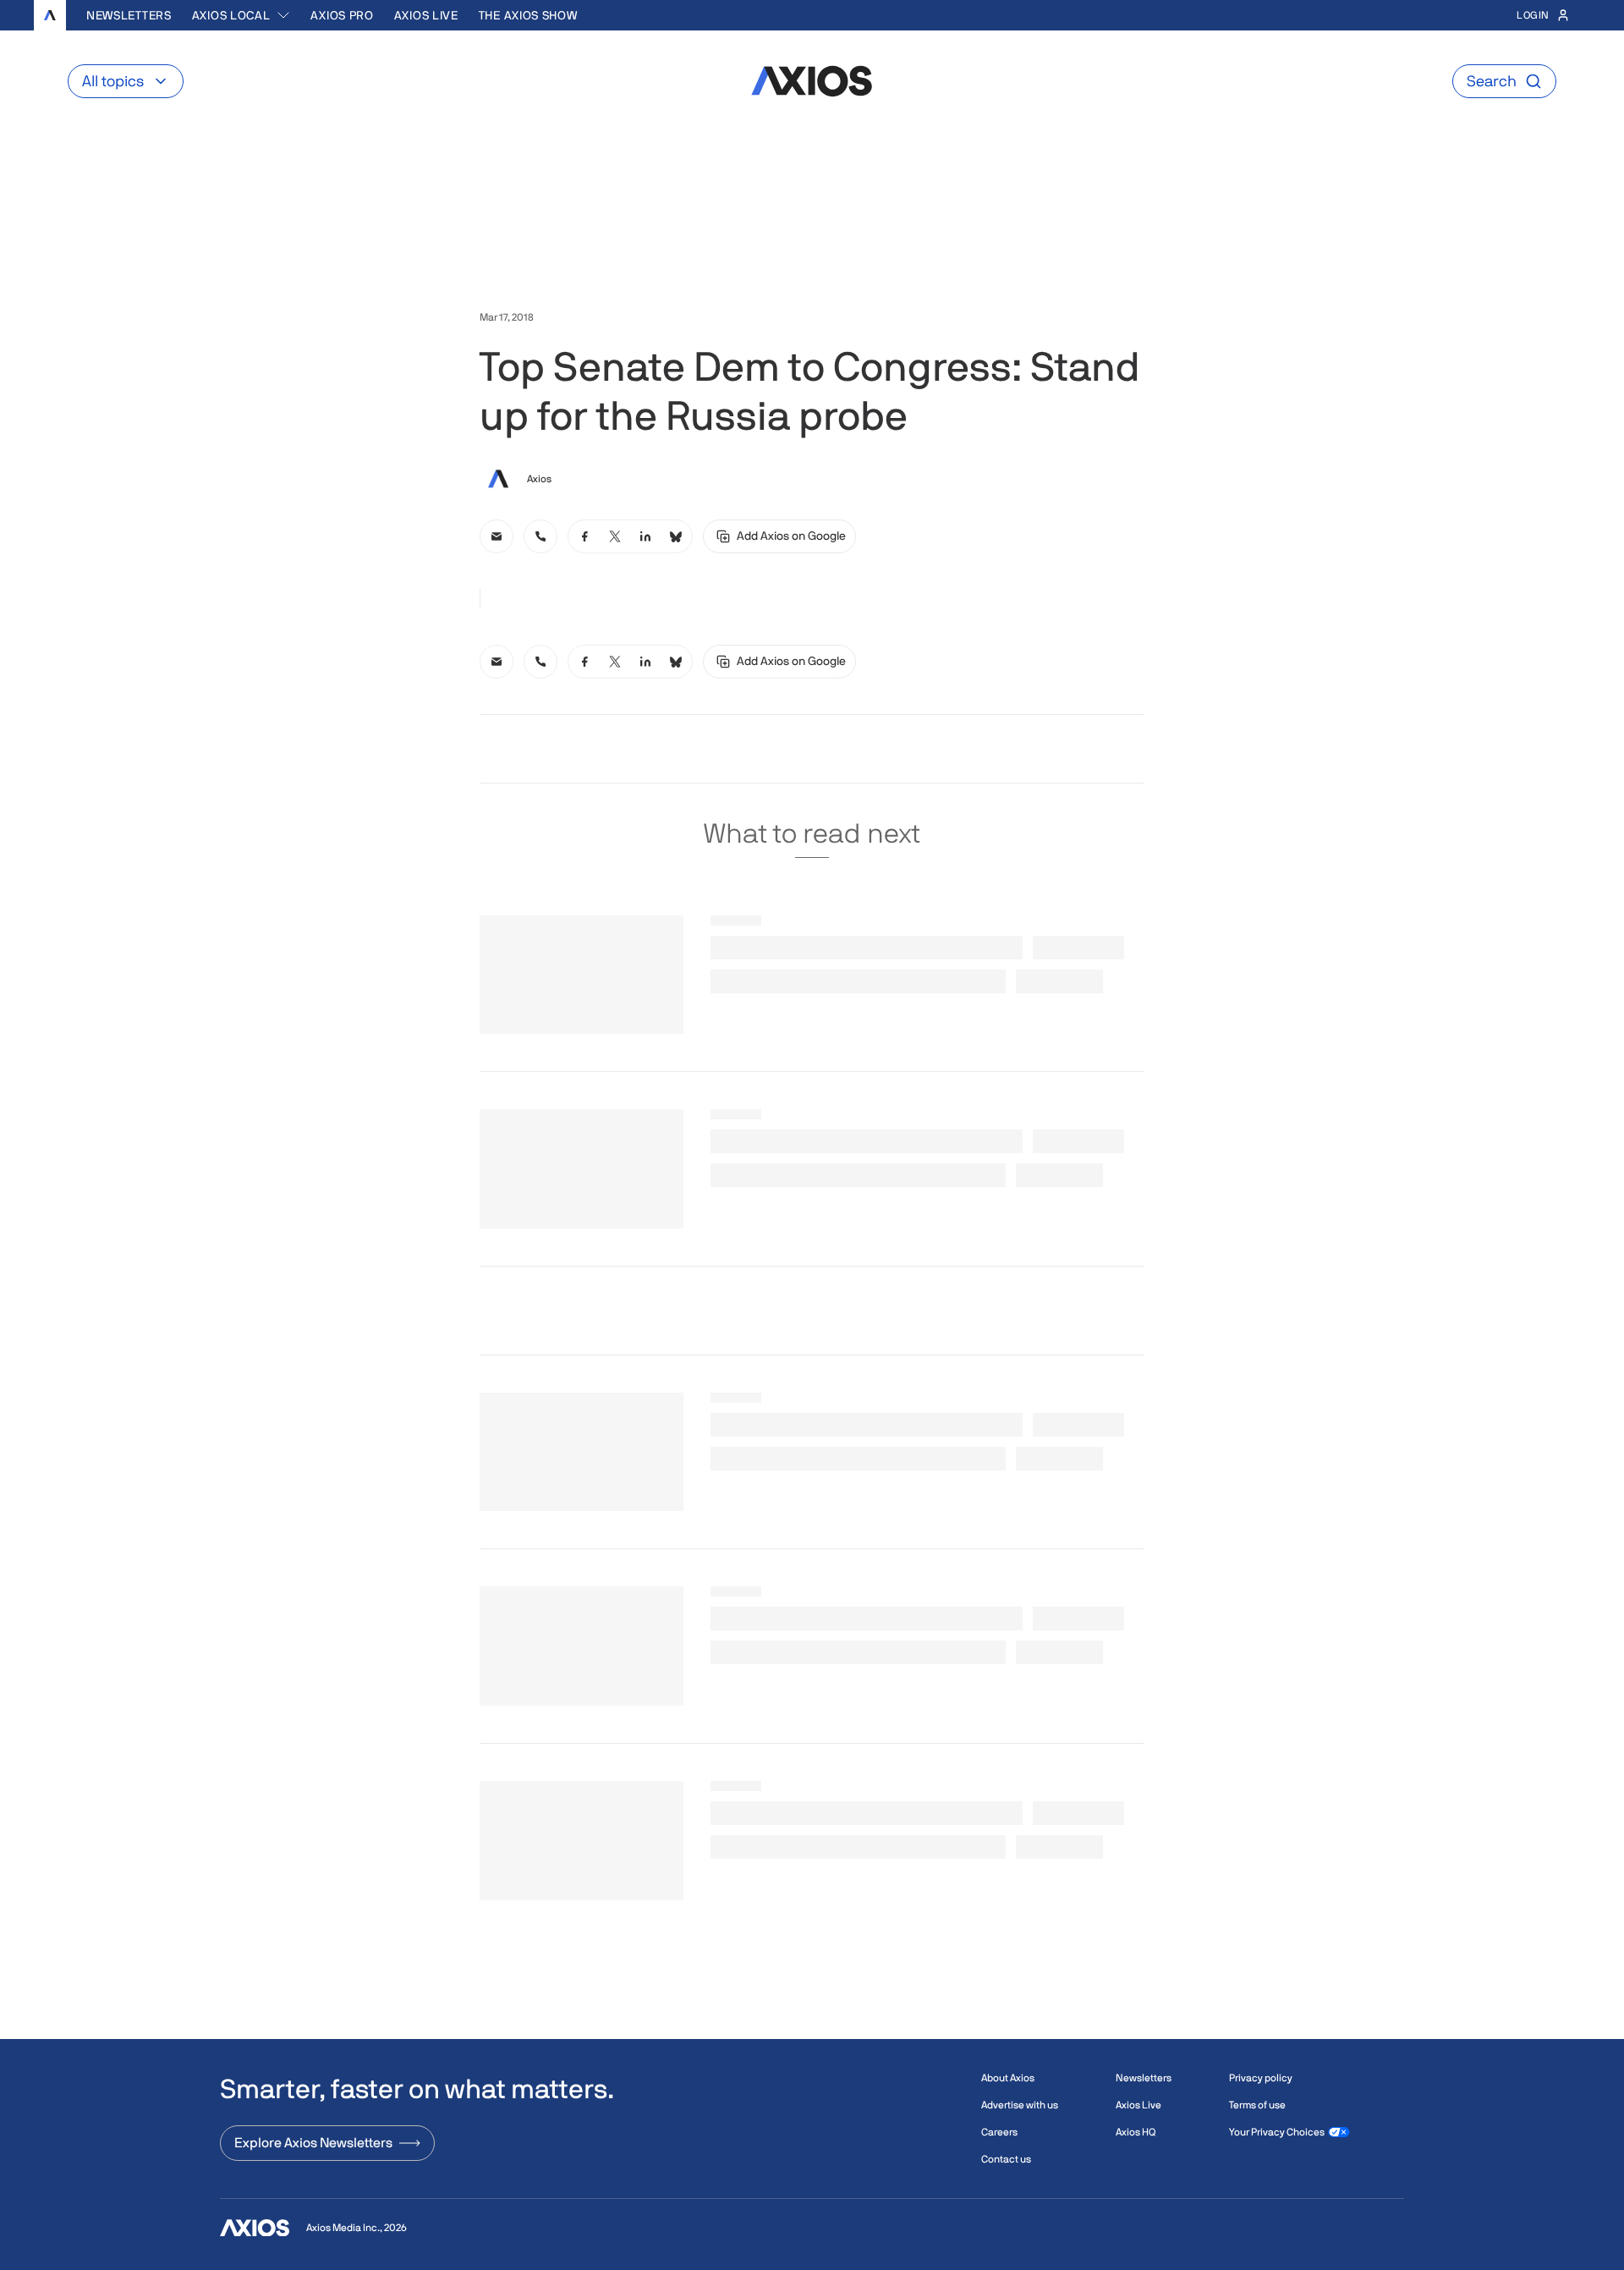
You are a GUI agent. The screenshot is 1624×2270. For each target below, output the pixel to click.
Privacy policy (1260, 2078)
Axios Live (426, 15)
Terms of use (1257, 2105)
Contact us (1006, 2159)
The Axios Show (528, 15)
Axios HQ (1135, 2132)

-- -- --

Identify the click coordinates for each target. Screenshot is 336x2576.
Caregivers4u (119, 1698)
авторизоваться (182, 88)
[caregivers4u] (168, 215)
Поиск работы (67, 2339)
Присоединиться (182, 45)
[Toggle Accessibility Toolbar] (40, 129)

-- -- --

Your answer should be the exact lines above from the one with "You are a GUI" through the one with "Axios HQ (1135, 2132)", both included, and nothing besides.

Finished exercise:
You are a GUI agent. The screenshot is 1624×2270. For each target below, output the pixel to click.
Privacy policy (1260, 2078)
Axios Live (426, 15)
Terms of use (1257, 2105)
Contact us (1006, 2159)
The Axios Show (528, 15)
Axios HQ (1135, 2132)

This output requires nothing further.